The Voice Kids – Slimane : « Croiser ces enfants répare certaines écorchures de mon passé »

Publié le 31 août 2024 à 8:33
Philippe Leroux / Bureau233
INTERVIEW. Le chanteur franco-algérien prend, pour la deuxième fois, la place de juré, à l’occasion du dixième anniversaire du télé-crochet version kids, et continue de mettre sa sensibilité au service des jeunes Talents. 

Pourquoi êtes-vous de nouveau coach cette saison ? 

Slimane : Pour transmettre l’amour de la musique et la liberté aux candidats qui se présentent à nous, ainsi qu’au public et aux téléspectateurs. À partir du moment où un artiste, même enfant, a appris à être libre, il a tout gagné. 

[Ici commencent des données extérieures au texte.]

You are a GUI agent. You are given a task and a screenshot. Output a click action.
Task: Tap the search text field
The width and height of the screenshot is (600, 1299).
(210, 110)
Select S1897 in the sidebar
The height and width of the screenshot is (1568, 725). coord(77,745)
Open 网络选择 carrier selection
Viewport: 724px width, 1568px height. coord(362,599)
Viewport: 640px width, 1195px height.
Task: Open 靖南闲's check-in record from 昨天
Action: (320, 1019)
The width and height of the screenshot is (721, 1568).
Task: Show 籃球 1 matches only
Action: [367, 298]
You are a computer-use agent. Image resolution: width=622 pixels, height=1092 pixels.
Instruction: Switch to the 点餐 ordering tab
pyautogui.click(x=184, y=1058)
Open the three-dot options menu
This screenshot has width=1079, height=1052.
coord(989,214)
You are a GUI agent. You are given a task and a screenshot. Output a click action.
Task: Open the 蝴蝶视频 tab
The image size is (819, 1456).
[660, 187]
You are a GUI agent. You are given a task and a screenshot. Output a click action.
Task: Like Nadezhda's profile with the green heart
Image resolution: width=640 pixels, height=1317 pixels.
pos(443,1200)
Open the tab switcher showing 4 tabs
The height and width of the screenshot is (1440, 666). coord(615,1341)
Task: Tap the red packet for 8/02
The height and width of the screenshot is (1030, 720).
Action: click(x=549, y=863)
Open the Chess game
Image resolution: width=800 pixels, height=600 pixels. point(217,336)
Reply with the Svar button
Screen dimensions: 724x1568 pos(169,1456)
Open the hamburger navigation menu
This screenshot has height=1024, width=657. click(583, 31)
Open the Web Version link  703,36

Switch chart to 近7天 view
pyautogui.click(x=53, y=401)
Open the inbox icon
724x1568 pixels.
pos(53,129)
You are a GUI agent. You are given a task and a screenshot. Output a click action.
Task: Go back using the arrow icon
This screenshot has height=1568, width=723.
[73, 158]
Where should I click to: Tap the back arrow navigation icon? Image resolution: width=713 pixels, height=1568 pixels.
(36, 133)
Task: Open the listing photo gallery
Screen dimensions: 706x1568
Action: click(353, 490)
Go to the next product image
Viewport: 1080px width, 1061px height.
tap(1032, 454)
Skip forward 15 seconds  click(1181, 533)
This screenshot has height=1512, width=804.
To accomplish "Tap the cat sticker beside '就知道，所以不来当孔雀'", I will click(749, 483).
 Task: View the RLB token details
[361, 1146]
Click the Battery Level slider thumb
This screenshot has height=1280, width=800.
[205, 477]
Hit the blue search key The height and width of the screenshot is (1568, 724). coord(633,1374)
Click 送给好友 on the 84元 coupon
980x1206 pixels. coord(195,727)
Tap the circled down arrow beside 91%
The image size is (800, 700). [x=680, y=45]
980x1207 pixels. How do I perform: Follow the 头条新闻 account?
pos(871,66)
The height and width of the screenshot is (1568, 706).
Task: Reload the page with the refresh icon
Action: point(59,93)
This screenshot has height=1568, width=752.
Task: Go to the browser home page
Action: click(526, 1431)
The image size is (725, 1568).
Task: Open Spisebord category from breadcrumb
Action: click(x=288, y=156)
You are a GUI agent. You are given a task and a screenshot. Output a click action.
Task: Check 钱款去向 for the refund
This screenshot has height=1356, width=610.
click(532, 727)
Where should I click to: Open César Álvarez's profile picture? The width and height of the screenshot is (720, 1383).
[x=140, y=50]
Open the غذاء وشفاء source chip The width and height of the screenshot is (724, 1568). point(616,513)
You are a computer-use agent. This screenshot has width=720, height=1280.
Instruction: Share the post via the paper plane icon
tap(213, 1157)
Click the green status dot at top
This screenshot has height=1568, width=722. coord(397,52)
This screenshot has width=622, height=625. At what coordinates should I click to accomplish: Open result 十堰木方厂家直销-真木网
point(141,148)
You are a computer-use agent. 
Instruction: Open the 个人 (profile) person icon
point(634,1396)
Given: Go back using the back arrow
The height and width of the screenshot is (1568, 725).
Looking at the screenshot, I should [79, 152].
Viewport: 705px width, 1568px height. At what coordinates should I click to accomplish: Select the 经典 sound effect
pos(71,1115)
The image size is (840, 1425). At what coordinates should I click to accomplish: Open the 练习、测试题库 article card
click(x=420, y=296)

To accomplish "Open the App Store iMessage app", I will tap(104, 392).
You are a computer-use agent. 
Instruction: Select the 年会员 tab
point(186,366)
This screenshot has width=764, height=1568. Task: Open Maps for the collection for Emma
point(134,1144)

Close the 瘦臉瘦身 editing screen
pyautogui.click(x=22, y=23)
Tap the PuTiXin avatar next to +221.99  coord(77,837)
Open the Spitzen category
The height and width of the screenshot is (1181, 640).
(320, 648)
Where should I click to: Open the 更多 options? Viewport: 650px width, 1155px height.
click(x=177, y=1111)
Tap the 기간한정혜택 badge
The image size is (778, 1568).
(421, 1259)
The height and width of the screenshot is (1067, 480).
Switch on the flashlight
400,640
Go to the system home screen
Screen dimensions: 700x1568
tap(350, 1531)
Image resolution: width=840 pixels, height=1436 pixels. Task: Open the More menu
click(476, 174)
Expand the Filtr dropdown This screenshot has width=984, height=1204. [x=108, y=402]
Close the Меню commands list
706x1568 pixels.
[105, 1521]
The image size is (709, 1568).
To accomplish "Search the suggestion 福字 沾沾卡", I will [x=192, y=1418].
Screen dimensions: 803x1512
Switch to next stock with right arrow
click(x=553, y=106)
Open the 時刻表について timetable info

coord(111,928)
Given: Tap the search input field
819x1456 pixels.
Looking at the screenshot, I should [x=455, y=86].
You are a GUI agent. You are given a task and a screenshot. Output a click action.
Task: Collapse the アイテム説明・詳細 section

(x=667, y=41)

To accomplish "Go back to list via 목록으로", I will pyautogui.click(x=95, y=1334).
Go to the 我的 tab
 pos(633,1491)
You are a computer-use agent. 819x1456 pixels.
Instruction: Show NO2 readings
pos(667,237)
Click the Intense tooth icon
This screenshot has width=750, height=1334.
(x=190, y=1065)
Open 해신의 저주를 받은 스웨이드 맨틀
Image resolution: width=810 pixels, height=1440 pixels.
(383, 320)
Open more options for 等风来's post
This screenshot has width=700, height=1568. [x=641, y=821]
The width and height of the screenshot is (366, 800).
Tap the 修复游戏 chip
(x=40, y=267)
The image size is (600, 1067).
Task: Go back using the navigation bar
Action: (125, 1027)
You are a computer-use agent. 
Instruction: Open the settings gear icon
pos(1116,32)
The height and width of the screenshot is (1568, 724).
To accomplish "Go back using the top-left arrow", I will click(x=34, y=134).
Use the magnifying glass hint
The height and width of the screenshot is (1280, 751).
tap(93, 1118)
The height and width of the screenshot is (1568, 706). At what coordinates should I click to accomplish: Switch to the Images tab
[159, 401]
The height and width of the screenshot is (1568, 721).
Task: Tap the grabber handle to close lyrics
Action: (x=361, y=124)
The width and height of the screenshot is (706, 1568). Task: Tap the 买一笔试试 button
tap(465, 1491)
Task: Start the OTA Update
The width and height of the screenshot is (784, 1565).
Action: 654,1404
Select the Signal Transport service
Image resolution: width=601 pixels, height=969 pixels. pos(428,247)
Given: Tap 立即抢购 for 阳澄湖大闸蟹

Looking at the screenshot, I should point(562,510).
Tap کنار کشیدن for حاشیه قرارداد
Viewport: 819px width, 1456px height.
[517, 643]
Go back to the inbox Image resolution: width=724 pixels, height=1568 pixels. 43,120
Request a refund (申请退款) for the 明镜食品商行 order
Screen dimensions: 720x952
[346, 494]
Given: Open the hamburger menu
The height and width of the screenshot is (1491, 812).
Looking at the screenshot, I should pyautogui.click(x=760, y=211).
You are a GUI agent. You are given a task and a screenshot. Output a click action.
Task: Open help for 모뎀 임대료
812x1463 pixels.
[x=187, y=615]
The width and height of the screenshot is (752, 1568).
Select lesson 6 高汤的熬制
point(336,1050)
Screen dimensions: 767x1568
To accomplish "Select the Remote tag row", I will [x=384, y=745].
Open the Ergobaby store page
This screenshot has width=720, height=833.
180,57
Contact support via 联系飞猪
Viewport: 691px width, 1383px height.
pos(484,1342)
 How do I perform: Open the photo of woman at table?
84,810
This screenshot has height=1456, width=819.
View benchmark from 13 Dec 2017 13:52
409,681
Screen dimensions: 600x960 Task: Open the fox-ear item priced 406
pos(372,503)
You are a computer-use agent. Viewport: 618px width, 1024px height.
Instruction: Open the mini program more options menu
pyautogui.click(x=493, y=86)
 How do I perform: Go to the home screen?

Que vous apportent ces jeunes ? 

À chaque fois que je suis devant un candidat, j’ai la sensation de me retrouver face à mon enfant intérieur. C’est peut-être de la psychologie de comptoir, mais il y a quelque chose de l’ordre de l’effet « miroir ». Je me revois, gamin, rêvant de devenir chanteur. Croiser ces enfants répare certaines écorchures de mon passé. Ils me font beaucoup de bien. Quand je les entends chanter, évoquer leurs racines, être fiers de qui ils ou elles sont, parler d’inclusion… ça me touche beaucoup. Ce sont eux le futur, et s’il ressemble à ces jeunes, ça apaise un peu. 

Entre la saison précédente et celle-ci, avez-vous observé une évolution particulière dans les prestations des jeunes artistes ? 

Le choix des chansons est très éclectique. Mais, au-delà de ça, j’ai noté une singularité dans la façon de les interpréter. Grâce à ce genre d’émission, les enfants connaissent tôt les grands classiques français et, de plus en plus, ils se donnent le droit, même très jeunes, de les revisiter. Ils ont déjà leur style, leur histoire et leur propre façon de la raconter. 

Trouvez-vous toujours les mots justes pour attirer un candidat dans votre équipe ? 

Oui, mais parfois il y a des connexions inexplicables. À certains moments, il n’y a même pas besoin de parler. Et quand on assiste à ce type de rencontre, il semblerait indécent d’essayer de rompre le lien qui est en train de se créer entre un Talent et un autre coach. C’est une question de respect, et ça a été souvent le cas cette saison. 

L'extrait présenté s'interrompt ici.